### [TO BE DONE]
Return, unchanged, the lines of the items that start with the line containing "Screen dimensions: 1108x515" and run through the line containing "[x=129, y=442]", including both of those lines.

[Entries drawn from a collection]
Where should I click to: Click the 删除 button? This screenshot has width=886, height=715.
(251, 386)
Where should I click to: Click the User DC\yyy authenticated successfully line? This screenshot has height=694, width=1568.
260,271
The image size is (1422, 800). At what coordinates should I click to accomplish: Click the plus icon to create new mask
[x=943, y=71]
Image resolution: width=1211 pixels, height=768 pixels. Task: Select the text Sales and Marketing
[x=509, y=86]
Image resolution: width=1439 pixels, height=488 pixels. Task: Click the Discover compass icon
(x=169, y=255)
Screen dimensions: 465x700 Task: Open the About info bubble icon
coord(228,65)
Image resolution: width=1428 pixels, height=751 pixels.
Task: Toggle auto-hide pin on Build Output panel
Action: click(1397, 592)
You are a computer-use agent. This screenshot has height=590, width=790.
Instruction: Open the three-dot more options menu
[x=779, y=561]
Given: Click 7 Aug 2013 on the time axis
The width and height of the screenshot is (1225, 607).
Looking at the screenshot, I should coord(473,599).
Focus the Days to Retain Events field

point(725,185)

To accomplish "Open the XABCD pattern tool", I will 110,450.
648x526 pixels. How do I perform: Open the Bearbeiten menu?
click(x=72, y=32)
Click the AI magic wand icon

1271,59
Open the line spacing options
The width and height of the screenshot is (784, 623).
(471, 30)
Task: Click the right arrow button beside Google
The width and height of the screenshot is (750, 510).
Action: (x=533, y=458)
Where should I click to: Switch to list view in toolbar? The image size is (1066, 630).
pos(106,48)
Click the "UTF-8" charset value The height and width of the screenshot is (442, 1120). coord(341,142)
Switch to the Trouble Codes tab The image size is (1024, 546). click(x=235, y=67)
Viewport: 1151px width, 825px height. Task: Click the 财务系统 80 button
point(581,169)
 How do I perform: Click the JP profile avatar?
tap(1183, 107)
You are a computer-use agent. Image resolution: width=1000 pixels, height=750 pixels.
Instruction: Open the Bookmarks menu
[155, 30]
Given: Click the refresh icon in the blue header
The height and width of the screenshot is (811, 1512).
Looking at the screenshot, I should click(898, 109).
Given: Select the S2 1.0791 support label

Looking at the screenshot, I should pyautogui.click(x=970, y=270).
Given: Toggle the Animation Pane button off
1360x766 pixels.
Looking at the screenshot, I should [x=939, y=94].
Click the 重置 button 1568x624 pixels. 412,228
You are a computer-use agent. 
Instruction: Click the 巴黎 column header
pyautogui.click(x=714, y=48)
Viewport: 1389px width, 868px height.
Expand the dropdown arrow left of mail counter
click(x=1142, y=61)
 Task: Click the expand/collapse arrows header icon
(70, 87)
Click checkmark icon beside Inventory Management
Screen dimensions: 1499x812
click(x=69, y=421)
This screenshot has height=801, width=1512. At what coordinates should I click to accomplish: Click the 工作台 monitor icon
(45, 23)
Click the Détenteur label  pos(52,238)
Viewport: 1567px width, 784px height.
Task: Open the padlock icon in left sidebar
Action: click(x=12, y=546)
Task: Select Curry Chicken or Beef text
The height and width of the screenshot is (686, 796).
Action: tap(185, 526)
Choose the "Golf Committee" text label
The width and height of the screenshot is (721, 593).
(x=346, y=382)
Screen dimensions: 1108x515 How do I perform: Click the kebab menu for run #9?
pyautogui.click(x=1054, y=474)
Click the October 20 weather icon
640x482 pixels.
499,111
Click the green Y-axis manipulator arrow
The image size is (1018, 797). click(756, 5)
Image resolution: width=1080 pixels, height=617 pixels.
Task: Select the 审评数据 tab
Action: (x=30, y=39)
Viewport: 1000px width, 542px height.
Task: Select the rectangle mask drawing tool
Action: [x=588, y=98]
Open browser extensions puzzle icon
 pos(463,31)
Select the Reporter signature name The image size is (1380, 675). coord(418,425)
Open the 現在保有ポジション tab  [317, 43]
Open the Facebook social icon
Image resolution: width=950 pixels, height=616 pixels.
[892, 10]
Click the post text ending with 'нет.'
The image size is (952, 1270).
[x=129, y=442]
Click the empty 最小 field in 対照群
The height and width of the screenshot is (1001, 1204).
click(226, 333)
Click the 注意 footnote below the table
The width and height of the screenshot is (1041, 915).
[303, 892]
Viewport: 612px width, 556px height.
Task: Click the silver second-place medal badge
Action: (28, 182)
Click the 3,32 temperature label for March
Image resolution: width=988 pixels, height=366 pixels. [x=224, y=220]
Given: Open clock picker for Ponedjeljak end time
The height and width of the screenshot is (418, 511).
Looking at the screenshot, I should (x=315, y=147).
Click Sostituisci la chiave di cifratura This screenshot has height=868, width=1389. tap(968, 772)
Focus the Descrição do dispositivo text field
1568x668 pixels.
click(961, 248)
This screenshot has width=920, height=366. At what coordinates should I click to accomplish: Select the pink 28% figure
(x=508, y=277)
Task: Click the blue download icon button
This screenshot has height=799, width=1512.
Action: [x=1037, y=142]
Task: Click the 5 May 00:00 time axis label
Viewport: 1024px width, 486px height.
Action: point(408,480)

### [RESPONSE]
Screen dimensions: 1108x515 How do I perform: Click the kebab menu for run #9?
pyautogui.click(x=1054, y=474)
Click the October 20 weather icon
640x482 pixels.
499,111
Click the green Y-axis manipulator arrow
The image size is (1018, 797). click(756, 5)
Image resolution: width=1080 pixels, height=617 pixels.
Task: Select the 审评数据 tab
Action: (x=30, y=39)
Viewport: 1000px width, 542px height.
Task: Select the rectangle mask drawing tool
Action: [x=588, y=98]
Open browser extensions puzzle icon
 pos(463,31)
Select the Reporter signature name The image size is (1380, 675). coord(418,425)
Open the 現在保有ポジション tab  [317, 43]
Open the Facebook social icon
Image resolution: width=950 pixels, height=616 pixels.
[892, 10]
Click the post text ending with 'нет.'
The image size is (952, 1270).
[x=129, y=442]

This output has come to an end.